We Brits love our picnics, just a hint of sunshine and we can be found reaching for the hamper and rug and heading for the nearest beauty spot, or even just our back garden for a spot of al fresco dining.
But do you know the history of the humble picnic?
Historians agree that the English word “picnic” comes from the French term “pique-nique”, which was used from the mid-1600s on to describe gourmands who brought their own wine when dining out. But elegant meals outdoors were probably first eaten during the Middle Ages, when hunting became a favoured pursuit of the leisure class.
Up until Victorian times, picnics were primarily a pursuit of the wealthy but popularity grew as leisure time and food availability increased across class boundaries.
The seminal book on British cooking and housekeeping, Mrs. Beeton’s Book of Household Management, gave detailed instructions on how to hold a picnic:
For 40 people Mrs. Beeton insisted on, among many other things, cold roast beef, four meat pies, four roast chickens, two roast ducks, four dozen cheesecakes and one large cold plum pudding. To quench the picnickers’ thirst, three dozen quart bottles of beer were on the menu, as well as claret, sherry and brandy.
Of course tastes have changed somewhat over the years – after all not many of us have a housekeeper to prepare the feast for us! Strawberries, sandwiches and carrot sticks with houmous have replaced the whole roast ducks and cold plum pudding. But unfortunately these days picnicking can often be about picking up ready prepared convenience foods from the supermarket – resulting in a whole stack of plastic packaging waste.
So at Green Tulip we are championing the idea of going back to the picnics of the past (don’t worry we mean from the point of view of preparing a zero waste picnic NOT preparing two roast ducks and four dozen cheesecakes!).
Here are a few ways we can help with this:
Or if you have a big group try buying whole baguettes and taking along cheeses and cold meats to cater for all tastes (and let people make their own sandwiches!).
Salads and fruits in reusable containers like these A Slice of Green ones will ensure you are not filling your bins at home or trying to stuff the overflowing park bin with more than it can possibly handle on a sunny Sunday afternoon!
Add in a few drinks and a beautiful ReSpiin throw to relax on and you have the recipe for a perfect British picnic! Now, where did that sunshine go? 🌞 ☔️
And Finally Some Picnic ‘Advice’ From The Past…
The American Bill of Fare for a picnic in the late 1800s had some ‘good advice’ for those contemplating a picnic. Here are some brief excerpts:
- “If the party is to drive or ride, let not the distance be too great. There should be a stream or spring of pure water, materials for a fire, shade intermingled with sunshine, and a reasonable freedom from tormenting insect life.”
- “Be careful to dress for the entertainment, after consulting the barometer and the thermometer, and after learning the geography of the objective point of the day.”
- “Two or three hammocks, providing the picnic be in a forest; a few closely-folding camp-chairs, and a spirit-lamp or two for extra tea or coffee, are comforts that require no space worth considering, and only a little remembrance when packing up, while they really increase to a large degree the agreeable favour of a day in the woods.”

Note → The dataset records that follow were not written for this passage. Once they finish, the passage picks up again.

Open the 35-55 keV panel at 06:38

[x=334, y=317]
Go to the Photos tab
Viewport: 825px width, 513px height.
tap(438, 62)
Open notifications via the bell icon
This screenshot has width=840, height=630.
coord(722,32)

- “When providing food for the party, pray do not forget to supply at least double the quantity which would be served at home for the same number of people, and then be sure to add a little more. To be hungry, ravenously hungry, while in the woods, proves to us that fresh air is wholesome and that nature encourages vigorous appetites. Therefore, even if they were convenient of transport, soups would not be a necessary stimulant to digestion.”
- “The best and most convenient of all out-of-door edibles, is the sandwich. Not the one with slips of meat laid between slices of buttered bread, so that when a bit of bread is taken, all the enclosed meat is dragged out, unless a serious contest takes place in its behalf between the teeth and fingers, which, to confess the truth, is not an attractive conflict…To make sandwich that leave none but pleasant memories and provoke no temper while in transit from the basket to the gastric regions, always grind the meat or chop it when cold to very nearly a pulp. Make a thick mayonnaise, and mix it with the meat until it is about the consistency of marmalade. Store and carry this most agreeable preparation in a covered dish or close jar.”
Who knew so much thought used to go into a humble picnic!